残念ながら長崎の最後の攻勢を呼んでしまい、過ちを反省して10人で自陣を固める集中した守備を見せたものの運は長崎に傾いてしまい、厳しい判定のPKで追いつかれ、後悔の残る最終節となってしまいました。まあ、六反様いなかったら逆転まであったのでトントンです...残念...。






闘えた/内容見せても/この始末


心の俳句。なんどこの俳句が浮かんだことでしょう、今年はw

まず最初の懸念ですが、杞憂でした。選手のやりたいサッカー?というのが今節の内容だったと仮定するとですが(番記者の人はこのへん書いてくれてるのかな)、今シーズンのサッカー、監督と一緒に築いてきたサッカーと大きく変わるものではありませんでした。ただ、ポジションの出入りはいつもよりも多く見えましたね。来季に向けてカウンターだけでなくこういう攻撃をもっとやるというのは説得的です。ただ、ちょっとテンションが高すぎて歯止めが利かない試合になりましたね...w

また、シーズンの集大成とみた際の内容としても有意義でした。これまでうまく結果の出なかった選手たちが最後に大仕事をしてくれて、苦手にしているポゼッションして追いかける展開でも十分の内容を見せてくれて…

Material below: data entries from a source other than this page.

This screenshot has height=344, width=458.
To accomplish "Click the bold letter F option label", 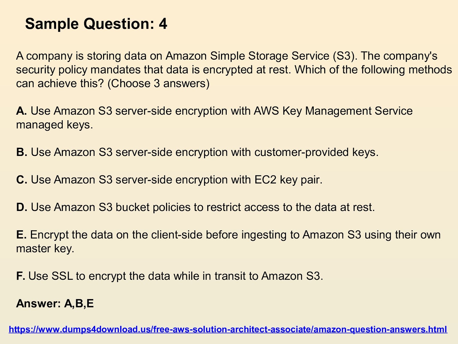I will 21,276.
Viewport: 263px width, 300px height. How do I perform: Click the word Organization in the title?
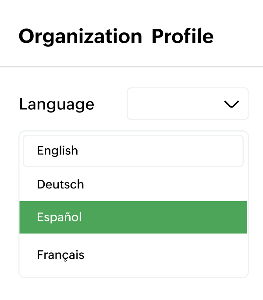[80, 36]
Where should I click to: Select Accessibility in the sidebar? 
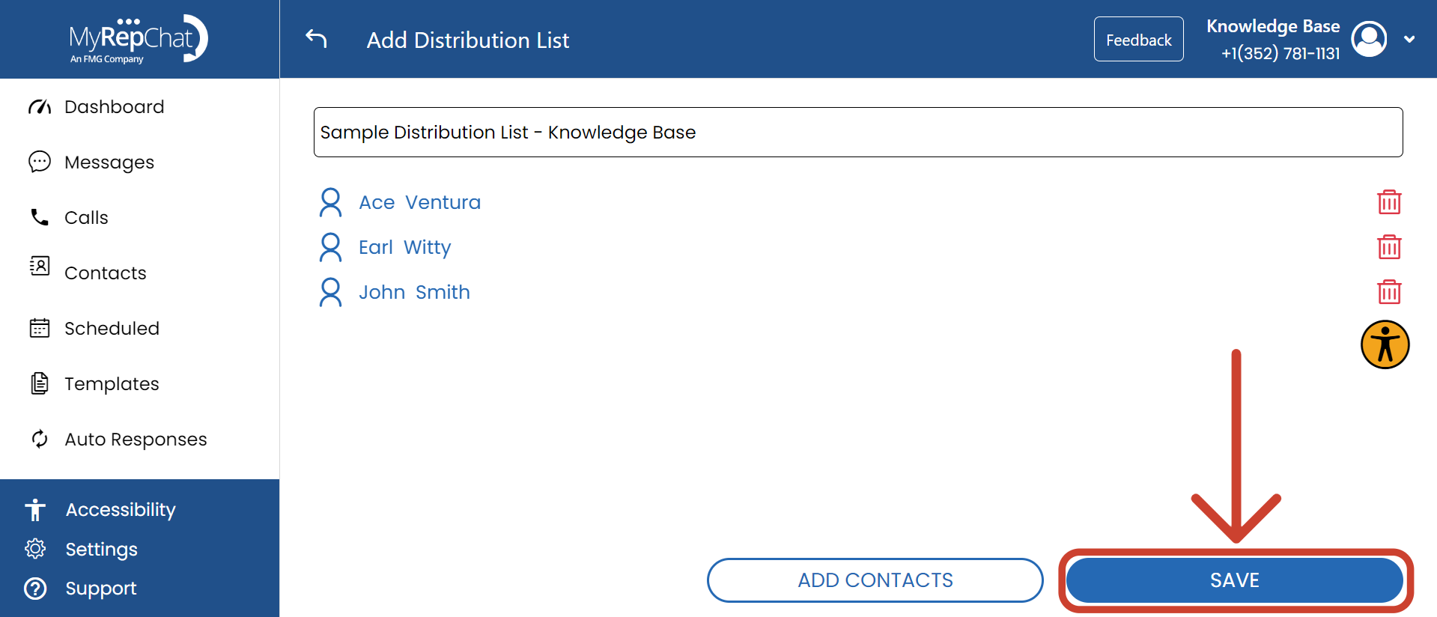[120, 509]
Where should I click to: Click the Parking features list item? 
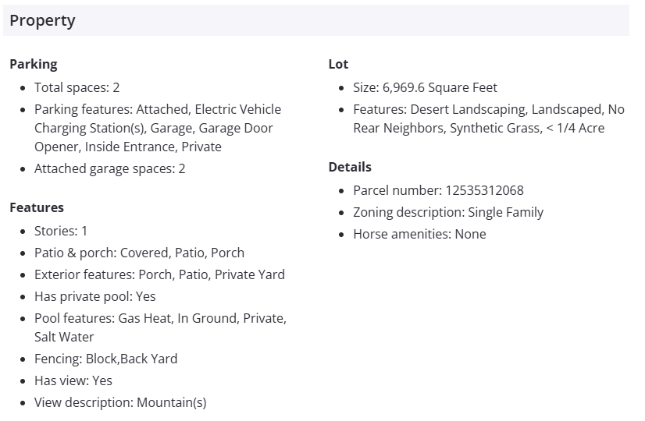[x=157, y=128]
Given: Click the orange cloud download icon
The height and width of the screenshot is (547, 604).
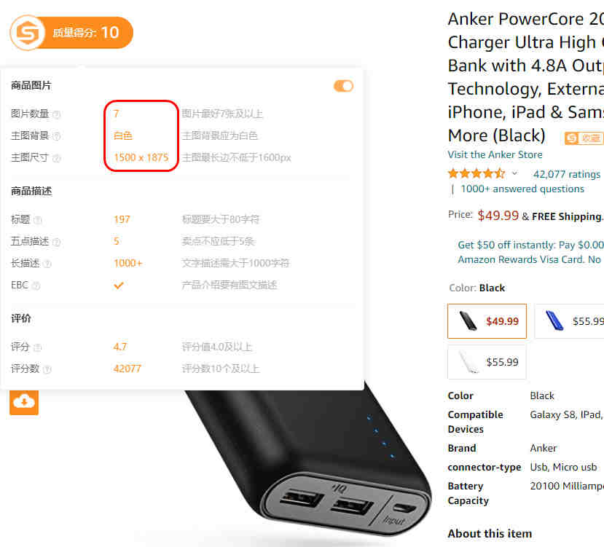Looking at the screenshot, I should 24,402.
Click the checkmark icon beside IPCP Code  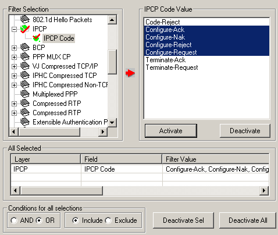[37, 38]
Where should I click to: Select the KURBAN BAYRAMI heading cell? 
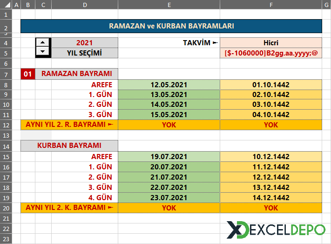[x=69, y=145]
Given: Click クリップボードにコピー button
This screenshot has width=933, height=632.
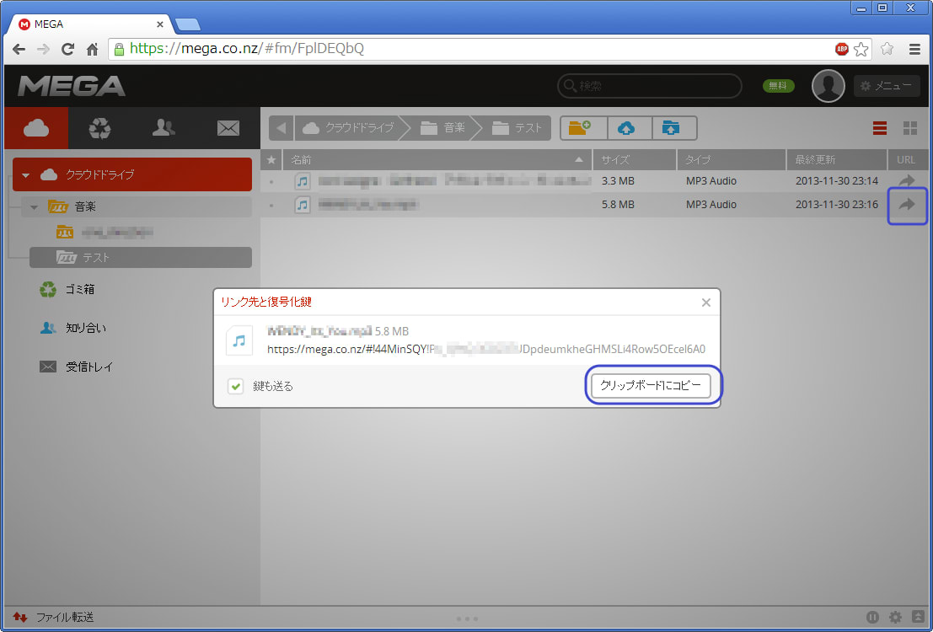Looking at the screenshot, I should 651,386.
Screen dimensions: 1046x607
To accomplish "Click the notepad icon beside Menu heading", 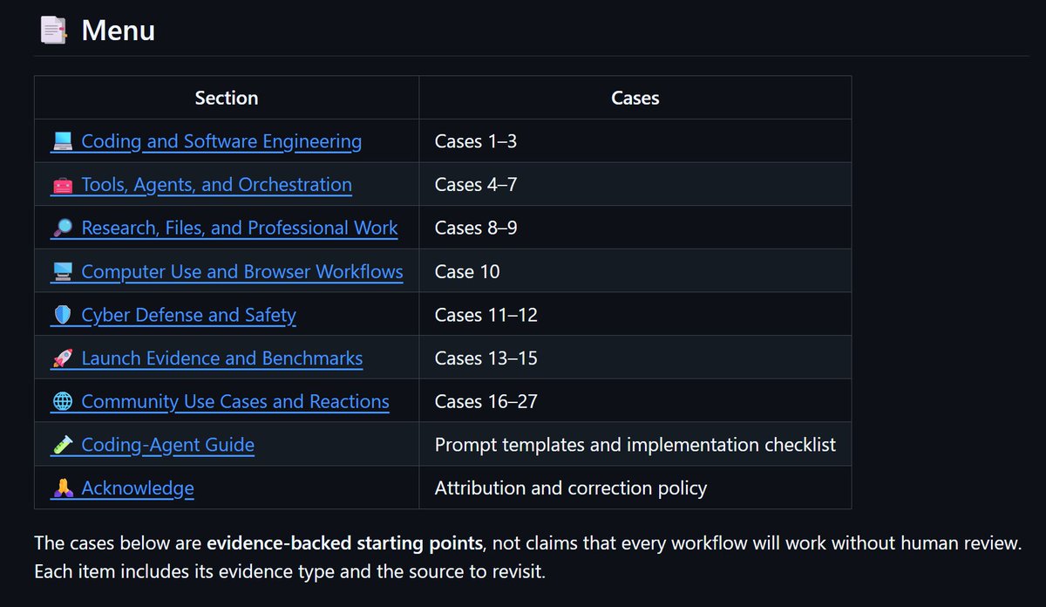I will pos(54,31).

それなのに、こんなオチは…ちょっと待ってくださいよというのはありますがw 今節に限って言えば、セットプレーで負けすぎてどうしようもないという部分と、せっかく押してるのにバランスを崩しちゃう前半の拙さという部分と、逆転までもっていった集中力が逆転後に緩まってもうたなという部分と。ここは采配も込みで甘さが出てしまいましたね。もちろん、長崎が強かったのですが、だからこそ、勝ちきって得られたであろう成果を思うと…逃した魚…。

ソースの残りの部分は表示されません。